Understanding the appeal, use and preoccupation of the younger generation with social media stymies some older adults. Some view it with wonderment, others with cynicism or even criticism. Understanding the significance of this new form of relationship and its emotional benefits may help the doubting public appreciate this new method of human connectedness.
With the advent of modern technology, “Generation Y”, those born between the mid-1970’s and the early 2000’s, have grown up in the computerized era and experienced the birth of the Internet. The new technologies offer swift interpersonal communication tools that facilitate people’s access to each other and the world at a dazzling speed.
In “Online Communication and Adolescent Relationships” Kaverl Subrahmanya and Patricia Greenfield found that “Adolescents use the internet as their major tool for cementing relationships and instant messaging as a substitute to face-to-face interactions.”
Jaclyn Cabral found that “Generation Y is unconsciously addicted to social media and feel constant societal pressure to be connected to their peers through technology. Their connectedness is creating new kinds of peer-to-peer relationships that are considerably different from previous generations.”
Some adult observers ponder about youngsters’ intensity, frequency and dependency upon these new, technology-driven ways as possibly addictive and less than healthy. Australian Epidemiologist Lawrence Lam found that “High stress events were related to the advent of Internet addiction, possibly as a stress reducer.
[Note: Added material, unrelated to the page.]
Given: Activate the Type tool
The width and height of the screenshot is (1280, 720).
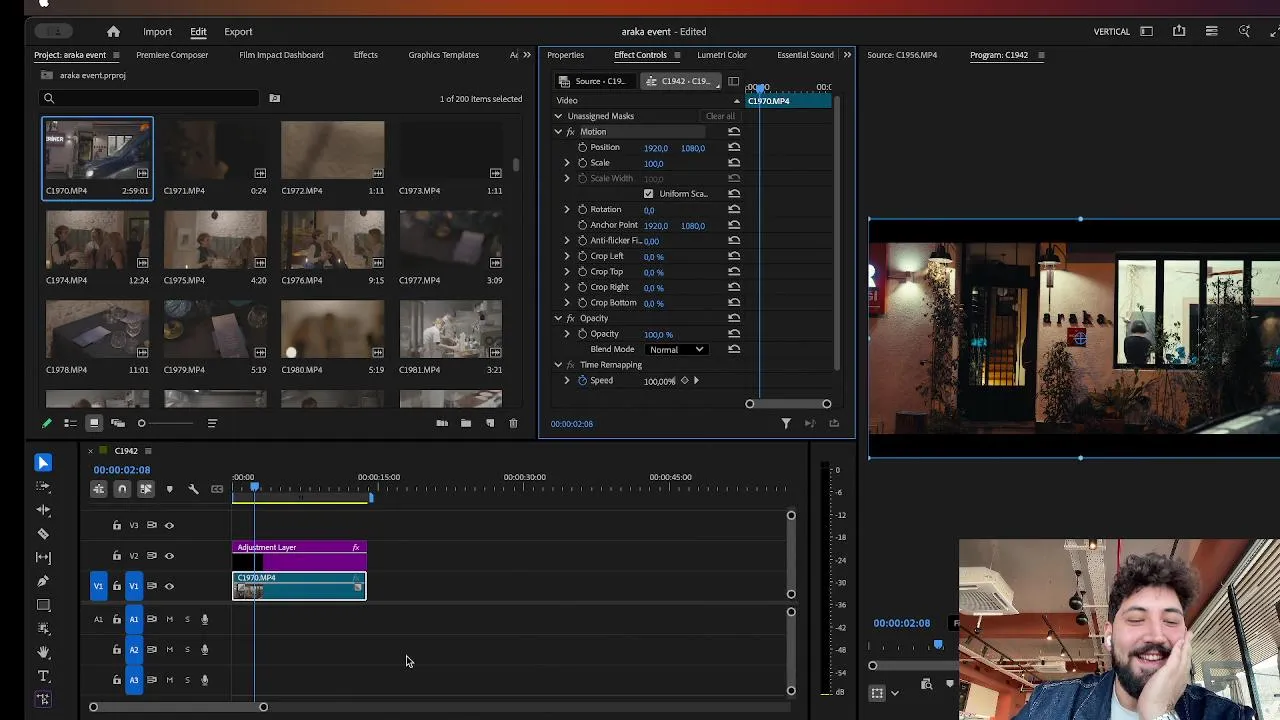Looking at the screenshot, I should coord(43,676).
Participants who reported having been more addicted to the Internet to start were 2.5 times more likely to be depressed than those who did not feel so tied to their computers.”
Cherly Gordon identified the five purposes of Internet use as: “Meeting people, Information seeking, Distraction, Coping and e-mail.” Gordon and other researchers also determined that Internet addiction more commonly affects male students.
Whether Internet texting or social media use is an addiction or not, its frequent and repetitive use appears to be compelling and intensely rewarding to the user. Students who were asked to abstain form communicating with their friends during an experiment found this abstinence very distressing and isolating.
In “Internet Addiction: Debating the Diagnosis” Jennifer Czincz and Regina Hechanova hypothesized that “The ambiguity of social network profiles allows adolescents to create an identity and find social acceptability without having to rely on face-to-face interpersonal skills.”
Having friends on line provides the ongoing reassurance that one is included, liked and belongs to a group that finds him/her a valuable friend. It allows all participants to feel that they matter, are popular, and can use this support system in resolving issues in a less threatening way. Even if the face-to-face connection can be more profound, the psychological benefits of inclusiveness, belonging and connectedness far outweigh the possible losses involved.
Support Internet relationships:
- Accept that Generation Y’s interpersonal connections are different, but not necessarily inferior to prior generations’ styles.
- Beware of labeling the need to matter and be responded to by friends as an addiction.
- Accept the benefits of the new ways of relating as valid, helpful, supportive and inclusive.